Isosianat memiliki kemampuan wetabilitas yang buruk. Hal ini ditandai dengan kemampuan perekat isosianat yang sulit menembus permukaan dan membentuk sudut kontak yang luar yang terkecil atau sudut kontak dalam yang terbesar. Hal ini disebabkan isosianat memiliki kekentalan yang tinggi disbanding dengan larutan lain yang digunakan sebagai perekat. Berbeda halnya dengan NaOH dan air yang memiliki kemampuan tembus permukaan yang relatif baik. Hal ini disebabkan karena kekentalan cairan yang encer atau berupa larutan cair.

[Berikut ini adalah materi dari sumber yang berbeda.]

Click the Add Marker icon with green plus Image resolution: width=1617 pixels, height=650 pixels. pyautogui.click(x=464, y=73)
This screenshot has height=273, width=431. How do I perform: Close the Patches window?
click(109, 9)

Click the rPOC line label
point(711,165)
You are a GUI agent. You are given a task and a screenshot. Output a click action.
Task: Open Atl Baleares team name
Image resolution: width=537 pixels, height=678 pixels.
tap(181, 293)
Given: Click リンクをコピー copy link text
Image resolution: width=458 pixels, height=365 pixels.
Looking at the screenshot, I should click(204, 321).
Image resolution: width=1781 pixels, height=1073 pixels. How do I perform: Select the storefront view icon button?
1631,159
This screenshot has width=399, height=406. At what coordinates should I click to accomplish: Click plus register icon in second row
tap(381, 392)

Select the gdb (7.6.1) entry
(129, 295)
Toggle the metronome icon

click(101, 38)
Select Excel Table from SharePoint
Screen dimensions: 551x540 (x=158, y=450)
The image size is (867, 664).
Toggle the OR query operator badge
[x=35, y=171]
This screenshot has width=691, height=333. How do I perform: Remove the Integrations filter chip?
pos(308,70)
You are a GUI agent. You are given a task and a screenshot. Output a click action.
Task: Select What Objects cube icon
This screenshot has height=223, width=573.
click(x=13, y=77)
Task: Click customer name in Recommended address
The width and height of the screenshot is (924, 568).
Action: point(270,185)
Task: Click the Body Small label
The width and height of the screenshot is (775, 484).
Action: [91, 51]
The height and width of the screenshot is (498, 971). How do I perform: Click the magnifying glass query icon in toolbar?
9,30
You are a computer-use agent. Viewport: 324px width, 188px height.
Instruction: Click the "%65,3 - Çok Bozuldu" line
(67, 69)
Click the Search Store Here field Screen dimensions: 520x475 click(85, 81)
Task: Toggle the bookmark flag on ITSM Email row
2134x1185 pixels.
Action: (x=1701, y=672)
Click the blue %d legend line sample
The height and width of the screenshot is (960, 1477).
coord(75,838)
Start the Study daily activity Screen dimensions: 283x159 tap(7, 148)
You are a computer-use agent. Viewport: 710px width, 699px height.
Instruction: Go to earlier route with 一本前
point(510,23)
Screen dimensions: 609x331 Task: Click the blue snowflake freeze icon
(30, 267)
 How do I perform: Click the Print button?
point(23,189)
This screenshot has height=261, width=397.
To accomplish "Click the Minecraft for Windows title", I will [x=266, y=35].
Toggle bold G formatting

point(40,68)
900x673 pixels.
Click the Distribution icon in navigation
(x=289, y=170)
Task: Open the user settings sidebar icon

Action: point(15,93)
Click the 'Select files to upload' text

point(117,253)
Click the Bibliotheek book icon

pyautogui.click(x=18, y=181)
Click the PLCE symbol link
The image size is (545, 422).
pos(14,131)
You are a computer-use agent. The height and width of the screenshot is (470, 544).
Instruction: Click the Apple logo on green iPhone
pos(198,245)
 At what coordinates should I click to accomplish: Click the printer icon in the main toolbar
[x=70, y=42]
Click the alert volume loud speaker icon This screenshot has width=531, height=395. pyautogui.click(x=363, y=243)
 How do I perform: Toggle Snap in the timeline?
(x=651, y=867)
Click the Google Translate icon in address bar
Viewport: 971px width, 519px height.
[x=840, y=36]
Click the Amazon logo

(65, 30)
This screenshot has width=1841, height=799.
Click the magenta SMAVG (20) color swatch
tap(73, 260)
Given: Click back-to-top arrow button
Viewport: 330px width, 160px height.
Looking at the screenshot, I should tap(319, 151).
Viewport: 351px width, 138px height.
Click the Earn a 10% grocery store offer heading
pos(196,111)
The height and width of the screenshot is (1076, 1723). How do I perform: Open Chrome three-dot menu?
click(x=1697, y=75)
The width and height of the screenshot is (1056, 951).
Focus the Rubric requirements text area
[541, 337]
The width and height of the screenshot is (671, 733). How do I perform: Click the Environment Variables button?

Faktor-fator yang mempengaruhi wetabilitas adalah kehalusan permukaan bambu, kekentalan (viscositas) perekat, kandungan bahan dalam bambu, kerapatan dan berat jenis perekat dan Ph perekat dan bambu.
Bambu Tali memiliki kemampuan untuk dibasahi suatu perekat yang lebih baik, hal ini disebabkan pori pada bambu tali lebih rapat sehingga lebih cepat menyebar ke permukaan. Kedua adalah arah serat yang sejajar lebih memungkinkan kecepatan perekat menyebar secara merata dan sempurna. Lain halnya dengan bambu betung yang memiliki nilai cos di setiap perlakuan dibawah 0,50 hal ini berarti energi kayu untuk menyerap perekat rendah, ini terjadi karena pori yang jarang dengan kerapatan tinggi dan arah serat yang tidak sejajar sempurna sehingga penyebaran perekat yang tidak serata dan kandungan kimia yang terdapat didalamnya. Hal ini sesuai dengan literature Soedjono & Hartanto (1994) yang menyatakan bahwa Tumbuhan ini memiliki berbagai kandungan kimia, yang sudah diketahui, contohnya Saponin; aglycone, protosarsapogenin.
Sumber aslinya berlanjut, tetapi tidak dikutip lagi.